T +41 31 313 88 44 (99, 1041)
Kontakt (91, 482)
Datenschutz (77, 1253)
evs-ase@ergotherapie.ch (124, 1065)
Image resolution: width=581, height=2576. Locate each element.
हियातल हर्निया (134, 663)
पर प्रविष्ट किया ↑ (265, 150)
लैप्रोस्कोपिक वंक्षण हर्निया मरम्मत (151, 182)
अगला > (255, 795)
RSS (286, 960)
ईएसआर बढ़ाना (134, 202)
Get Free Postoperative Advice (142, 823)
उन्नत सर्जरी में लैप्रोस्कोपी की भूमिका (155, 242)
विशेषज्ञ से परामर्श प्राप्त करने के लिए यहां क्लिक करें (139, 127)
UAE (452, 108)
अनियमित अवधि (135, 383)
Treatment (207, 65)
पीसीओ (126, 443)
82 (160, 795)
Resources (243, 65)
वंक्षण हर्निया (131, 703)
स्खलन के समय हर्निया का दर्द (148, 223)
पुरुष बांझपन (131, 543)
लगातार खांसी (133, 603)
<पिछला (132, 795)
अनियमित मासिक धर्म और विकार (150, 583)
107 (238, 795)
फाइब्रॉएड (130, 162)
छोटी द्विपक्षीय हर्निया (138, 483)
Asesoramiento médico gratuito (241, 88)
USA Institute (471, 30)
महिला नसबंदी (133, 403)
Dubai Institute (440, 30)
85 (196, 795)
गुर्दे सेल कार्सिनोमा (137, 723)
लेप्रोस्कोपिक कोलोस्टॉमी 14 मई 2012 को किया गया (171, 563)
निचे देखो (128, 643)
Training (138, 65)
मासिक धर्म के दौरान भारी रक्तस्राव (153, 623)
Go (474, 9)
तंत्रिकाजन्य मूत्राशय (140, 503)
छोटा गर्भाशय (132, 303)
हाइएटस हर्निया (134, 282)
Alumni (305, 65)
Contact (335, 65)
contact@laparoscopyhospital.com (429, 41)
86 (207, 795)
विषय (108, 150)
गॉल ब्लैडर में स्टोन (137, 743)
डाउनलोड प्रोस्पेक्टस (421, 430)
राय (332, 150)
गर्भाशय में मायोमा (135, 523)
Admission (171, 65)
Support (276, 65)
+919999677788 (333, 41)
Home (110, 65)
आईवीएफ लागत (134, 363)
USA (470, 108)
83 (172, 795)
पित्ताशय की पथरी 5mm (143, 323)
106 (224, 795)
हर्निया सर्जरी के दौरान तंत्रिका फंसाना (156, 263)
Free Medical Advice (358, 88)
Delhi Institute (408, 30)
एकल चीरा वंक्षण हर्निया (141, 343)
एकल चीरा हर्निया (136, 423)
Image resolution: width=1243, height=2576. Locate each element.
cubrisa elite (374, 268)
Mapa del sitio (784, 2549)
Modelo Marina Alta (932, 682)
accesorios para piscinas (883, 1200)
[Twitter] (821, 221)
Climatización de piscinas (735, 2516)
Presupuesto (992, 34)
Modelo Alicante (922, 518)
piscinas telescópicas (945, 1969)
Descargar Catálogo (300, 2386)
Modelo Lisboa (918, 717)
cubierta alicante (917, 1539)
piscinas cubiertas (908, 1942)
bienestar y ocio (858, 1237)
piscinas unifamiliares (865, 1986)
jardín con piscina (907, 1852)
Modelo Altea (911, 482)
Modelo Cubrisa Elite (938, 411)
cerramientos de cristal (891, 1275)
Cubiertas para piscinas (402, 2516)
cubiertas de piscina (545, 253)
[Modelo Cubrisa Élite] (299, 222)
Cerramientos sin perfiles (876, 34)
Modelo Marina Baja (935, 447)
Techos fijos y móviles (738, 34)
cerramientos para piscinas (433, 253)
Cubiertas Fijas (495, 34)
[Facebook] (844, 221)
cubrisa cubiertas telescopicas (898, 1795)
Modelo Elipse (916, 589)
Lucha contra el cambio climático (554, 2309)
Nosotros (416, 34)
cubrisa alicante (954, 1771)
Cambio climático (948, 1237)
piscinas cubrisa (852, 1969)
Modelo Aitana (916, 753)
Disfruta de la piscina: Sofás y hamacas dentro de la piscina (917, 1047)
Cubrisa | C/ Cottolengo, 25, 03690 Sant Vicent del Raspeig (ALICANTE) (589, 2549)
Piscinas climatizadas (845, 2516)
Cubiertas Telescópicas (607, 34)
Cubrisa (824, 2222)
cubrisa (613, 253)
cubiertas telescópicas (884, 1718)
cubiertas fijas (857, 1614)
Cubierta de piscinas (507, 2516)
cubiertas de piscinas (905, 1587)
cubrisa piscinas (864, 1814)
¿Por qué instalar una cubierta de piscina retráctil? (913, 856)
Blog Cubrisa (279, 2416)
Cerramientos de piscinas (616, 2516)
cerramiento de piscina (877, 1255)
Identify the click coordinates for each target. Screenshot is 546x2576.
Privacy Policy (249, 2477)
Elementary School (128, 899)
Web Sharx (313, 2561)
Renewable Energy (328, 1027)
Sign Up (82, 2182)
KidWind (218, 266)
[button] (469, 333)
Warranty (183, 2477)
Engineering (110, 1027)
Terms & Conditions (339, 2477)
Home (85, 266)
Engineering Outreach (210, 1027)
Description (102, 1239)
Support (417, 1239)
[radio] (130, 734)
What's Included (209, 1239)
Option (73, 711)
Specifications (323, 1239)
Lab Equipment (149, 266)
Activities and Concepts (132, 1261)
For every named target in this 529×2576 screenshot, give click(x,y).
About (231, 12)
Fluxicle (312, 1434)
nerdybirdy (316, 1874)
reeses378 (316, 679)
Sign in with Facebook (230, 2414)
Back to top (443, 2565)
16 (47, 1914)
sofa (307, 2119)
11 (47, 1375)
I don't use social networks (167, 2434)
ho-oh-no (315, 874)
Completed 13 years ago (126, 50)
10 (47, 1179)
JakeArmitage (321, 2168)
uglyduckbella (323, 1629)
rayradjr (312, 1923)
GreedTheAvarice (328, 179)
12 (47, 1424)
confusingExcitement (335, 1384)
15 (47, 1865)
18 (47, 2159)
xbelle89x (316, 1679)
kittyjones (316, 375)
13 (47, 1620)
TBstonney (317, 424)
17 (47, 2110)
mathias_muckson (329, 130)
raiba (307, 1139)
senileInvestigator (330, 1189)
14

•••••

TASK BRIEF
Repeat the data exactly. Leave nothing out.

EXERCISE RESULT
T +41 31 313 88 44 (99, 1041)
Kontakt (91, 482)
Datenschutz (77, 1253)
evs-ase@ergotherapie.ch (124, 1065)
Image resolution: width=581, height=2576. Locate each element.
हियातल हर्निया (134, 663)
पर प्रविष्ट किया ↑ (265, 150)
लैप्रोस्कोपिक वंक्षण हर्निया मरम्मत (151, 182)
अगला > (255, 795)
RSS (286, 960)
ईएसआर बढ़ाना (134, 202)
Get Free Postoperative Advice (142, 823)
उन्नत सर्जरी में लैप्रोस्कोपी की भूमिका (155, 242)
विशेषज्ञ से परामर्श प्राप्त करने के लिए यहां क्लिक करें (139, 127)
UAE (452, 108)
अनियमित अवधि (135, 383)
Treatment (207, 65)
पीसीओ (126, 443)
82 (160, 795)
Resources (243, 65)
वंक्षण हर्निया (131, 703)
स्खलन के समय हर्निया का दर्द (148, 223)
पुरुष बांझपन (131, 543)
लगातार खांसी (133, 603)
<पिछला (132, 795)
अनियमित मासिक धर्म और विकार (150, 583)
107 (238, 795)
फाइब्रॉएड (130, 162)
छोटी द्विपक्षीय हर्निया (138, 483)
Asesoramiento médico gratuito (241, 88)
USA Institute (471, 30)
महिला नसबंदी (133, 403)
Dubai Institute (440, 30)
85 (196, 795)
गुर्दे सेल कार्सिनोमा (137, 723)
लेप्रोस्कोपिक कोलोस्टॉमी 14 मई 2012 को किया गया (171, 563)
निचे देखो (128, 643)
Training (138, 65)
मासिक धर्म के दौरान भारी रक्तस्राव (153, 623)
Go (474, 9)
तंत्रिकाजन्य मूत्राशय (140, 503)
छोटा गर्भाशय (132, 303)
हाइएटस हर्निया (134, 282)
Alumni (305, 65)
Contact (335, 65)
contact@laparoscopyhospital.com (429, 41)
86 (207, 795)
विषय (108, 150)
गॉल ब्लैडर में स्टोन (137, 743)
डाउनलोड प्रोस्पेक्टस (421, 430)
राय (332, 150)
गर्भाशय में मायोमा (135, 523)
Admission (171, 65)
Support (276, 65)
+919999677788 (333, 41)
Home (110, 65)
आईवीएफ लागत (134, 363)
USA (470, 108)
83 (172, 795)
पित्ताशय की पथरी 5mm (143, 323)
106 (224, 795)
हर्निया सर्जरी के दौरान तंत्रिका फंसाना (156, 263)
Free Medical Advice (358, 88)
Delhi Institute (408, 30)
एकल चीरा वंक्षण हर्निया (141, 343)
एकल चीरा हर्निया (136, 423)
Image resolution: width=1243, height=2576. Locate each element.
cubrisa elite (374, 268)
Mapa del sitio (784, 2549)
Modelo Marina Alta (932, 682)
accesorios para piscinas (883, 1200)
[Twitter] (821, 221)
Climatización de piscinas (735, 2516)
Presupuesto (992, 34)
Modelo Alicante (922, 518)
piscinas telescópicas (945, 1969)
Descargar Catálogo (300, 2386)
Modelo Lisboa (918, 717)
cubierta alicante (917, 1539)
piscinas cubiertas (908, 1942)
bienestar y ocio (858, 1237)
piscinas unifamiliares (865, 1986)
jardín con piscina (907, 1852)
Modelo Altea (911, 482)
Modelo Cubrisa Elite (938, 411)
cerramientos de cristal (891, 1275)
Cubiertas para piscinas (402, 2516)
cubiertas de piscina (545, 253)
[Modelo Cubrisa Élite] (299, 222)
Cerramientos sin perfiles (876, 34)
Modelo Marina Baja (935, 447)
Techos fijos y móviles (738, 34)
cerramientos para piscinas (433, 253)
Cubiertas Fijas (495, 34)
[Facebook] (844, 221)
cubrisa cubiertas telescopicas (898, 1795)
Modelo Elipse (916, 589)
Lucha contra el cambio climático (554, 2309)
Nosotros (416, 34)
cubrisa alicante (954, 1771)
Cambio climático (948, 1237)
piscinas cubrisa (852, 1969)
Modelo Aitana (916, 753)
Disfruta de la piscina: Sofás y hamacas dentro de la piscina (917, 1047)
Cubrisa | C/ Cottolengo, 25, 03690 Sant Vicent del Raspeig (ALICANTE) (589, 2549)
Piscinas climatizadas (845, 2516)
Cubiertas Telescópicas (607, 34)
Cubrisa (824, 2222)
cubrisa (613, 253)
cubiertas telescópicas (884, 1718)
cubiertas fijas (857, 1614)
Cubierta de piscinas (507, 2516)
cubiertas de piscinas (905, 1587)
cubrisa piscinas (864, 1814)
¿Por qué instalar una cubierta de piscina retráctil? (913, 856)
Blog Cubrisa (279, 2416)
Cerramientos de piscinas (616, 2516)
cerramiento de piscina (877, 1255)
Identify the click coordinates for each target. Screenshot is 546x2576.
Privacy Policy (249, 2477)
Elementary School (128, 899)
Web Sharx (313, 2561)
Renewable Energy (328, 1027)
Sign Up (82, 2182)
KidWind (218, 266)
[button] (469, 333)
Warranty (183, 2477)
Engineering (110, 1027)
Terms & Conditions (339, 2477)
Home (85, 266)
Engineering Outreach (210, 1027)
Description (102, 1239)
Support (417, 1239)
[radio] (130, 734)
What's Included (209, 1239)
Option (73, 711)
Specifications (323, 1239)
Lab Equipment (149, 266)
Activities and Concepts (132, 1261)
For every named target in this 529×2576 screenshot, give click(x,y).
About (231, 12)
Fluxicle (312, 1434)
nerdybirdy (316, 1874)
reeses378 (316, 679)
Sign in with Facebook (230, 2414)
Back to top (443, 2565)
16 (47, 1914)
sofa (307, 2119)
11 (47, 1375)
I don't use social networks (167, 2434)
ho-oh-no (315, 874)
Completed 13 years ago (126, 50)
10 (47, 1179)
JakeArmitage (321, 2168)
uglyduckbella (323, 1629)
rayradjr (312, 1923)
GreedTheAvarice (328, 179)
12 (47, 1424)
confusingExcitement (335, 1384)
15 (47, 1865)
18 (47, 2159)
xbelle89x (316, 1679)
kittyjones (316, 375)
13 (47, 1620)
TBstonney (317, 424)
17 (47, 2110)
mathias_muckson (329, 130)
raiba (307, 1139)
senileInvestigator (330, 1189)
14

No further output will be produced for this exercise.